### Excerpt provided:
5. The method of claim 1, wherein the strength of the electric field is between 2 V/cm and 10 V/cm, optionally 2 V/cm.
6. The method of claim 1, further comprising the step of:

   measuring temperature at the target region (1620); and

   holding the temperature at the target region (1620) at a desired value by computer feedback control based on the measured temperature at the target region (1620).
7. The method of claim 1, for the treatment of waterborne parasites.
8. A parasite treatment apparatus for selectively destroying or inhibiting the growth of parasites located within a target region (1620) of a patient, the apparatus comprising:

   a first pair of insulated electrodes (1610), each having a surface which capacitively couples an electric field into the target region (1620); and

   an AC voltage source (1632, 1634) operatively connected to the electrodes (1610);

   wherein the AC voltage source (1632, 1634) and the electrodes (1610) are configured so that, when the electrodes (1610) are placed against the target region (1620) and the AC voltage source (1632, 1634) is activated, an AC electric field is capacitively coupled into the target region (1620) via the electrodes (1610);

   wherein the strength of the electric field in at least a portion of the target region (1620) is between 0.5 V/cm and 10 V/cm, wherein the electric field is configured to disrupt the parasites located within the target region (1620) and to leave non-dividing cells located within the target region (1620) substantially unharmed: characterized in that: the frequency of the electric field is between 1.5 MHz and 20 MHz.

### Data section:
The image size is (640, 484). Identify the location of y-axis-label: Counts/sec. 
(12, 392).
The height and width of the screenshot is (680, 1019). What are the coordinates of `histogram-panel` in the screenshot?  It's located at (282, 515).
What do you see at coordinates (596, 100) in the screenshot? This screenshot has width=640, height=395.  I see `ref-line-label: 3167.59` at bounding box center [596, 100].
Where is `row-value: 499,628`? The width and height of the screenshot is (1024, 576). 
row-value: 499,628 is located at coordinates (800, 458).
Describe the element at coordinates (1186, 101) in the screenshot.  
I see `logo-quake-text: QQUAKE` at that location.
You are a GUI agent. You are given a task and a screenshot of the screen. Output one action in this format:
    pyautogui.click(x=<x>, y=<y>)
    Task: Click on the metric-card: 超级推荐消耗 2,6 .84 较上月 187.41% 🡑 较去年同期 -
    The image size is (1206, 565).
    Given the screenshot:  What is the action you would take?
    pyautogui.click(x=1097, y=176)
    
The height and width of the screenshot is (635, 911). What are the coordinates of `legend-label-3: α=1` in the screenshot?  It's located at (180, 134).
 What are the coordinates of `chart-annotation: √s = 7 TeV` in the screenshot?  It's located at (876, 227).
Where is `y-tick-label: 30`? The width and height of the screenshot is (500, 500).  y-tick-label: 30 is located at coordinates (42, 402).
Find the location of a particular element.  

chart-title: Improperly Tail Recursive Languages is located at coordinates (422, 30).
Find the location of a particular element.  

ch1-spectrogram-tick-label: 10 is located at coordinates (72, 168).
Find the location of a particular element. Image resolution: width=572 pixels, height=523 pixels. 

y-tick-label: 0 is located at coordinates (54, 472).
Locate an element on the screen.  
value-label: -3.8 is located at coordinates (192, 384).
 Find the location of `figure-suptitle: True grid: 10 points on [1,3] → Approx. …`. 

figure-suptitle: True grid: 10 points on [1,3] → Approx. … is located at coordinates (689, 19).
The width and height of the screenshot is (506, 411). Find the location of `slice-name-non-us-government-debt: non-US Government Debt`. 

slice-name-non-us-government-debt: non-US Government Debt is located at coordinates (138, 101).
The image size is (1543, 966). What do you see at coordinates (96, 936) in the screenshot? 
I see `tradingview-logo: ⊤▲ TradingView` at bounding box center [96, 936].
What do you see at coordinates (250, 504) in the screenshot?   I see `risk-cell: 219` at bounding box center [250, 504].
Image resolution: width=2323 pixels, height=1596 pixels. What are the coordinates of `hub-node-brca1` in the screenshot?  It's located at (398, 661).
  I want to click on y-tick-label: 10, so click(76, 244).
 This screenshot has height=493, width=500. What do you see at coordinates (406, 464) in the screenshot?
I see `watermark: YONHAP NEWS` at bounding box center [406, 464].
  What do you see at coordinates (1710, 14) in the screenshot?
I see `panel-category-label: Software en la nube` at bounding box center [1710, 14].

### Aim of the task:
Transcribe the passage of the parasite treatment claims, starting at "5. The method" and ending at "of waterborne parasites.".

### The answer:
5. The method of claim 1, wherein the strength of the electric field is between 2 V/cm and 10 V/cm, optionally 2 V/cm.
6. The method of claim 1, further comprising the step of:

   measuring temperature at the target region (1620); and

   holding the temperature at the target region (1620) at a desired value by computer feedback control based on the measured temperature at the target region (1620).
7. The method of claim 1, for the treatment of waterborne parasites.